Politik & Negara
Berbeda Berarti Unfollow
Karena berbagai kesibukan, penulis cukup lama tidak menulis di blog ini. Ketika dicek, sarang laba-laba sudah ada di mana-mana. Maka ketika ada waktu luang ketika bulan puasa ini, penulis akan memanfaatkannya semaksimal mungkin.
Kali ini penulis hendak berbagi sedikit cerita tentang salah satu side job penulis di tempat kerja, sebagai admin Instagram. Ada satu kejadian yang membuat penulis menjadi sedikit berpikir tentang sikap masyarakat terhadap perbedaan pendapat.
Judul Artikel yang Click Bait
Jadi ketika itu, penulis mengirim sebuah feed yang sedikit menyinggung salah satu paslon presiden.
Memang, judulnya agak sedikit ofensif, tapi jika dibaca isi artikelnya, maka orang akan paham bahwa artikel tersebut sama sekali tidak bermaksud untuk merendahkan salah satu paslon.
Permasalahannya, pendukung paslon ini langsung terpancing provokasi hanya karena judul tanpa berusaha memahami isi artikelnya terlebih dahulu.
Banyak komentar yang mengata-ngatai dengan istilah hewan, mungkin pembaca bisa menebak hewan apa yang dituliskan. Selain makian, mereka juga menulis bahwa mereka akan unfollow akun Instagram tersebut.
Membuat pembaca merasakan emosi, apapun bentuknya, adalah salah satu unsur yang membuat judul berita menjadi menarik. Istilahnya, click bait. Hal ini dianggap lumrah, selama isi artikel tidak melenceng jadi judul.
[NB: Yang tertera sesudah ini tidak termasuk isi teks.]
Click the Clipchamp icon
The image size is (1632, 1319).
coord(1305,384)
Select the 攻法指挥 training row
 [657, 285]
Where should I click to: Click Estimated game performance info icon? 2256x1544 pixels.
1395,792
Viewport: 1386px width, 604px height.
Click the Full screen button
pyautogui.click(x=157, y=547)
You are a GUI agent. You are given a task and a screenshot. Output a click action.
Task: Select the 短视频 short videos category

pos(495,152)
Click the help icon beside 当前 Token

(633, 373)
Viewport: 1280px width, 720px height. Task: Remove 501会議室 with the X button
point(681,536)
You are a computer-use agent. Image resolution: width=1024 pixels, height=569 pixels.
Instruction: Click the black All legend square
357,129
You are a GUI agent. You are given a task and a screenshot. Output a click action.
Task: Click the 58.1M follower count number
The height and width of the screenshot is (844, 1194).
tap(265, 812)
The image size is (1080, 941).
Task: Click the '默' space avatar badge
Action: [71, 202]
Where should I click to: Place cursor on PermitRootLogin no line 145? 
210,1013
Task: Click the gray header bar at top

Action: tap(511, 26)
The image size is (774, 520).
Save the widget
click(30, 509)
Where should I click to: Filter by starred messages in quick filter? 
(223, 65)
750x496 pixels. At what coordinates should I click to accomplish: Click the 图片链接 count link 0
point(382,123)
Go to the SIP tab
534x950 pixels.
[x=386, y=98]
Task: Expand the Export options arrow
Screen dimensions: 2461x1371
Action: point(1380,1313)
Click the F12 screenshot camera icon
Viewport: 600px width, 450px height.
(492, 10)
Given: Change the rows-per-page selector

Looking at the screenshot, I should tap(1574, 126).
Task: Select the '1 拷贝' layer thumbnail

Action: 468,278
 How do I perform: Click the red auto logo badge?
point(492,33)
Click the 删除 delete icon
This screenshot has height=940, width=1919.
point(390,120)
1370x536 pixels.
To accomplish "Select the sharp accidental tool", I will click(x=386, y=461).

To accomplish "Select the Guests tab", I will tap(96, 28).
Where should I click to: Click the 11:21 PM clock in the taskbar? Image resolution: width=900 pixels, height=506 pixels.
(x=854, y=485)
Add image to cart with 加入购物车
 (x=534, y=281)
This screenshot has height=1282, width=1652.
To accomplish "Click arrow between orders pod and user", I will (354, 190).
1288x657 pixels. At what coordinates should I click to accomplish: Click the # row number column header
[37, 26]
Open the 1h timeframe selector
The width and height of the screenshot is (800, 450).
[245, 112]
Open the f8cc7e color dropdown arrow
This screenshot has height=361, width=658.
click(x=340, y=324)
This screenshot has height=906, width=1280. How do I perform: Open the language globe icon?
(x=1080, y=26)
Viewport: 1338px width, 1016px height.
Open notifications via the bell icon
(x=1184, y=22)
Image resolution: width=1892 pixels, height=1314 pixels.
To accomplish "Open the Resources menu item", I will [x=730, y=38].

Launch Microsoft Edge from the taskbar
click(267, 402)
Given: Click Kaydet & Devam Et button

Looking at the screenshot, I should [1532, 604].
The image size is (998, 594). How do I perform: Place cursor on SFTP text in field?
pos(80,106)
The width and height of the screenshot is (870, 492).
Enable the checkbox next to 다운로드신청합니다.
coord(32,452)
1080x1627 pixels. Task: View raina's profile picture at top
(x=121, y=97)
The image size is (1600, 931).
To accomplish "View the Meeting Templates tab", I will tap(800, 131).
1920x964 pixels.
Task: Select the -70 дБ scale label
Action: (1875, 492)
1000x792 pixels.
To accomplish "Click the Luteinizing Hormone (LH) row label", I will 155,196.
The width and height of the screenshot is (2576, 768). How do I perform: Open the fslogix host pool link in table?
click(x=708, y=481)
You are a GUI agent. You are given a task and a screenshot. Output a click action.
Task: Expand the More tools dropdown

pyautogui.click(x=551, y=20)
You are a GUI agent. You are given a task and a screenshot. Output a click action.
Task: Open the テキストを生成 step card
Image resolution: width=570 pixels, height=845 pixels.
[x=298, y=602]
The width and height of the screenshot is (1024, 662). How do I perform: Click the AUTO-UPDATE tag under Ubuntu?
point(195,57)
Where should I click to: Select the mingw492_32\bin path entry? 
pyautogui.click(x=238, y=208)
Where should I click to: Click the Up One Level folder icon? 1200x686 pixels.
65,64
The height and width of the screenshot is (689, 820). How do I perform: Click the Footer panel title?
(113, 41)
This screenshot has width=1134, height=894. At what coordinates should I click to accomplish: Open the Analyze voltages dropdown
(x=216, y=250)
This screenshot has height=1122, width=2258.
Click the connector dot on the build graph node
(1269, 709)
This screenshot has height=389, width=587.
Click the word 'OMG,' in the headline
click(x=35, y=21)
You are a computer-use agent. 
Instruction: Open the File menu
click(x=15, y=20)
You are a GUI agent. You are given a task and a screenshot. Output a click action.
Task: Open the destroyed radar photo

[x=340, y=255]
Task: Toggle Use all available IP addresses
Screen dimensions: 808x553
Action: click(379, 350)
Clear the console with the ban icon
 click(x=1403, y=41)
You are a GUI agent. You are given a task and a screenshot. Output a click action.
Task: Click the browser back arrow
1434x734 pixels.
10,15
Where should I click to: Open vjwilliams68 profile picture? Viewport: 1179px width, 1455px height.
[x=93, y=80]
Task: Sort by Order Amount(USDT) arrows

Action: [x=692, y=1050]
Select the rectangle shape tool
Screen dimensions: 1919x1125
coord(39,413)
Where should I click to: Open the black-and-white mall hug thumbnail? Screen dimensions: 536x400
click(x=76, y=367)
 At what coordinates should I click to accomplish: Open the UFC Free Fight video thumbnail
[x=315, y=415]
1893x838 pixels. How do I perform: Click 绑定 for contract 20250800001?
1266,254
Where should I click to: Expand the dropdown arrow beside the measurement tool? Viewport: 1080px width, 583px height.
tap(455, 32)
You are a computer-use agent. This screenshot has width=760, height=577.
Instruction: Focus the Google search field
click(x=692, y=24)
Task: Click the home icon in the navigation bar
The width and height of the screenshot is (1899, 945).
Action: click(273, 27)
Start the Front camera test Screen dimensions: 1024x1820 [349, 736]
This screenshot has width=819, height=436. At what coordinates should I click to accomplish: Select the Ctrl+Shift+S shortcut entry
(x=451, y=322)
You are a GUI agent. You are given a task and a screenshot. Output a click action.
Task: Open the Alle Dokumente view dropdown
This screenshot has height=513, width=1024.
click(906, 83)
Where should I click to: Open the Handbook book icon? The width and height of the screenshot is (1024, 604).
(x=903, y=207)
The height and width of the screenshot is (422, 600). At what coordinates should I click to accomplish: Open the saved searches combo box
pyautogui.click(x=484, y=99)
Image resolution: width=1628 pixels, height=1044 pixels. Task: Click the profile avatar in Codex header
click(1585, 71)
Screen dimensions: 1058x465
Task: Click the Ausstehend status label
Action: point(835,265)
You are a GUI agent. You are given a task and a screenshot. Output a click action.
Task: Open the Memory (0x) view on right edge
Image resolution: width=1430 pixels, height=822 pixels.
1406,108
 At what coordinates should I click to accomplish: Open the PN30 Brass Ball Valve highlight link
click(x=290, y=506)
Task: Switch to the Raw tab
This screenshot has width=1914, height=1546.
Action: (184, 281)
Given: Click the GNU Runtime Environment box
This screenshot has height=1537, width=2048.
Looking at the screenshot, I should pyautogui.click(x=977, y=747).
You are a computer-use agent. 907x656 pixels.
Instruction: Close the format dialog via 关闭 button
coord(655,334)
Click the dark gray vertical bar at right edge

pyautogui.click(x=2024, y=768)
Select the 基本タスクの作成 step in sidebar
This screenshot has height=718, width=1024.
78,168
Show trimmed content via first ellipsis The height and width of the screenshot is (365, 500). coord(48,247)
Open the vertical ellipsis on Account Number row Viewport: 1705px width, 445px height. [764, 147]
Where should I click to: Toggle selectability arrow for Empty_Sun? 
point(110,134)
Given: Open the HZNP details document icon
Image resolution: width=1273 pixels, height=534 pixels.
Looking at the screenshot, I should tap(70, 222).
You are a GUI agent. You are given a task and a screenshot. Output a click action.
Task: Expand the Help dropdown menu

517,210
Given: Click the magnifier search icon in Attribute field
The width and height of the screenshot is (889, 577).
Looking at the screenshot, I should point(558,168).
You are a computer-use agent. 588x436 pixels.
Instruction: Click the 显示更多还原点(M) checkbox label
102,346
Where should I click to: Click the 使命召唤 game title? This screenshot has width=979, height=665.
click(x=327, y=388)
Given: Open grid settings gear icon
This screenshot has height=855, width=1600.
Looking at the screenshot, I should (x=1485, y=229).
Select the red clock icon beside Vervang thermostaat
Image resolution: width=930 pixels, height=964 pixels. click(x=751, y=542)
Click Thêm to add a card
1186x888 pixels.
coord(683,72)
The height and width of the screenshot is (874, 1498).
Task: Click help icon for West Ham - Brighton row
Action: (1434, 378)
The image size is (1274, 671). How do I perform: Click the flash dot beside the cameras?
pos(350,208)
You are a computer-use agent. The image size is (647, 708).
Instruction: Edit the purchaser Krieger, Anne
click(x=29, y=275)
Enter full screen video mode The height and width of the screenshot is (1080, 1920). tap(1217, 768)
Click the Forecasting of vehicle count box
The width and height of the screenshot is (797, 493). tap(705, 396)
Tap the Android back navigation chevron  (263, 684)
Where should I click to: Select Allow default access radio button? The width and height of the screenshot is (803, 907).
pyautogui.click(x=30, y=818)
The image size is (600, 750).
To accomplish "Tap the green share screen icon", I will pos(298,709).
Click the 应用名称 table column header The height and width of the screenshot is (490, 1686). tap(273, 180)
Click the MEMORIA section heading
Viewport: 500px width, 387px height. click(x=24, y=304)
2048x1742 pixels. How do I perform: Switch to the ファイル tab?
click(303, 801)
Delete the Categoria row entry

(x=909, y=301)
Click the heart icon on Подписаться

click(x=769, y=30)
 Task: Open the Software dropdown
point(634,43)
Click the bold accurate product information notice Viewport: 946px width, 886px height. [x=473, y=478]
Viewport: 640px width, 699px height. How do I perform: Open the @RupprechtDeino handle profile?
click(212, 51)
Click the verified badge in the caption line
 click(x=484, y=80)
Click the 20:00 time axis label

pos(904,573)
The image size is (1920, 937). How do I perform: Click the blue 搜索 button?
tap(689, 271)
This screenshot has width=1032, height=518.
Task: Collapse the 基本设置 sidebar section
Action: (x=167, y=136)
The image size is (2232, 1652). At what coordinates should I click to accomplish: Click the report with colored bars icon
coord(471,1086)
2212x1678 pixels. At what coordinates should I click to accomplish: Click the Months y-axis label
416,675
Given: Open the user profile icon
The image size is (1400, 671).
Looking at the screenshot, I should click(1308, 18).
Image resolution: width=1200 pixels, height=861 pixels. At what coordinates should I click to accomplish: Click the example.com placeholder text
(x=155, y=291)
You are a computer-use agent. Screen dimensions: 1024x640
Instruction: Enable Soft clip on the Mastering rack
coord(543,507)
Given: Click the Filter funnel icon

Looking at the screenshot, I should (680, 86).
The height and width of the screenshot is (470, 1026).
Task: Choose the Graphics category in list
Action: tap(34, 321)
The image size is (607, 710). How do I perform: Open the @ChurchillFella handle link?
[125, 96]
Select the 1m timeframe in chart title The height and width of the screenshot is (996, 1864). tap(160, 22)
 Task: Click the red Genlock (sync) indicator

Berbeda Berarti Unfollow dan Boikot
Unfollow dan gerakan memboikot suatu produk sudah kerap terjadi ketika masa-masa pemilu. Alasannya, karena mereka menganggap yang di-unfollow tersebut memihak lawan pasangan calon yang didukungnya.
Memang, ada yang melakukan hal tersebut karena alasan-alasan lain, tapi penulis meyakini bahwa alasan utamanya adalah perbedaan pilihan.
Ini menunjukkan bahwa kita belum bisa menghargai perbedaan. Seperti yang dituliskan oleh salah satu komik lokal, perbuatan ini bisa dianggap sebagai sebuah kenorakan.
Bayangkan, di antara ratusan gambar yang pernah penulis pos, banyak orang yang melakukan unfollow hanya karena satu pos. Ibaratnya, di antara banyaknya kebaikan, yang dilihat orang hanya satu keburukan.
Jika hanya sekadar unfollow akun media sosial, penulis yakin tidak terlalu besar dampaknya. Tapi jika sampai boikot produk? Penulis membayangkan ada berapa banyak pekerja yang terkena dampaknya.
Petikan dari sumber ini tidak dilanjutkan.